In grade 5, students should not spend more than 20 minutes studying, ie homework. Kids need to go outside. Run around. Read, play, create and more. Students’ schedules are too structured and regimented by the adults in their lives.

So, here is my (short) list of beliefs about homework and why I will continue to say: “Read in Spanish and English every night.”

(1) Kids are in school for 6 – 7 hours a day. Some of them may be on a bus for up to an additional hour in the afternoon. It seems to me that burdening them with homework that I’m then supposed to check and/or correct is cruel and unusual punishment after a long day in a classroom with 25 other students and one teacher. Although this scenario may vary, it is the reality for many kids.

(2) Typical homework assignments, no matter what the grade level, often translate into worksheets. Is this really a good use of students’ time at home? The kids who know their number facts, for example, may breeze through assignments, while others may struggle with the work or may simply spend more time on it than can reasonably be expected. Homework that isn’t fast to complete and easy to check, becomes a burden for families and teachers. Not to mention the policing that inevitably happens when students don’t do the homework. And, even when we implore families to let their children do the work on their own, most families won’t heed our advice especially if they are the parent of a child who does not do school well.

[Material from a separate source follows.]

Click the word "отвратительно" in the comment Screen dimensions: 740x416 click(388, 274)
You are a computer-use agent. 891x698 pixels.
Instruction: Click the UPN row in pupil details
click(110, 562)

(3) I value family time. I know how hard parents work to juggle work and family obligations. Let’s not add to an already full plate. Let’s instead encourage conversation about topics that are of interest to children. But let’s not turn that into another school assignment.

(4) My job is not to prepare kids for the next grade level. My job is to teach the kids I have in my class now and to be culturally and linguistically consequential with them. My job is to help students be mathematicians, readers, writers and thinkers so that they can extend this at home through unstructured play, books, art, words and conversations.

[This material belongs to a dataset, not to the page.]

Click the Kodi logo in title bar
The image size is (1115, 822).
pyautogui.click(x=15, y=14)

Although I’ve been around the block with respect to the disagreement around assigning homework, it seems like there are still teachers who may feel that they are not good teachers unless they give their students homework.

I’m hanging up my hat. Been there and done that. I am moving on to the next important topic in education. I don’t know what that is yet, but it’s sure to find me soon. This one’s had enough of my attention.

What about you? What is your thinking with respect to homework?

Cross posted to the Two Writing Teachers Slice of Life Tuesday.

6 thoughts on “Homework – Yay or Nay?

  1. I’m 100% with you. As is the research. Yes to family time. Yes to reading. Last year I had a few parents balk at no math homework. So I send home the completed math work we do in class. If parents want, they can look that over and ask questions. Have a conversation with their kiddos about math. I have a math problem of the week, from the NCTM site, students can choose to do. They have all week to do it if they want. No stress. This has gone surprisingly well. Parents have gotten involved and work together to solve it.

    Liked by 1 person

    • This sounds great! This year we’ve started updating families on our website every two weeks about what’s coming up in the classroom. As part of that communication, we’ve been asked to share a couple of disciplinary websites that the kids can use for practice, research and exploration of different curricular topics. I am also planning to have kids take work home every couple of weeks or so to share with their parents as a way to insert parents into the learning conversation. More on that in another post.


    • This idea has been driven home for me once again at a presentation at my son’s middle school recently: kids need to be bored every so often, in part, because that’s how they can develop and strengthen their imaginations.


  2. TammyB says:

    I believe you have articulated the feelings of homework very well in this post! I do not believe in giving homework. I think that a lot of teachers send homework because they think that is what they are supposed to do. The kids don’t want to do it if there is no feedback, however, and I honestly don’t blame them. Teachers who give the homework and then only check for completion but not accuracy show the kids that it isn’t worth the effort to practice. I often see teachers sending home new content which is problematic. Homework should be something the kids already know how to do.
    The only homework I tried to give when I had a full classroom was reading every night – but I also always had time during the day for them to read too.
    Thank you for this post!

    Liked by 1 person

    • Agree with everything you say here, Tammy. Homework creates more problems than it solves and does not teach kids anything. That is our job in the classroom. Feedback is so important and we know that with all teachers have to do, feedback on homework assignments should be the least important task they have to do.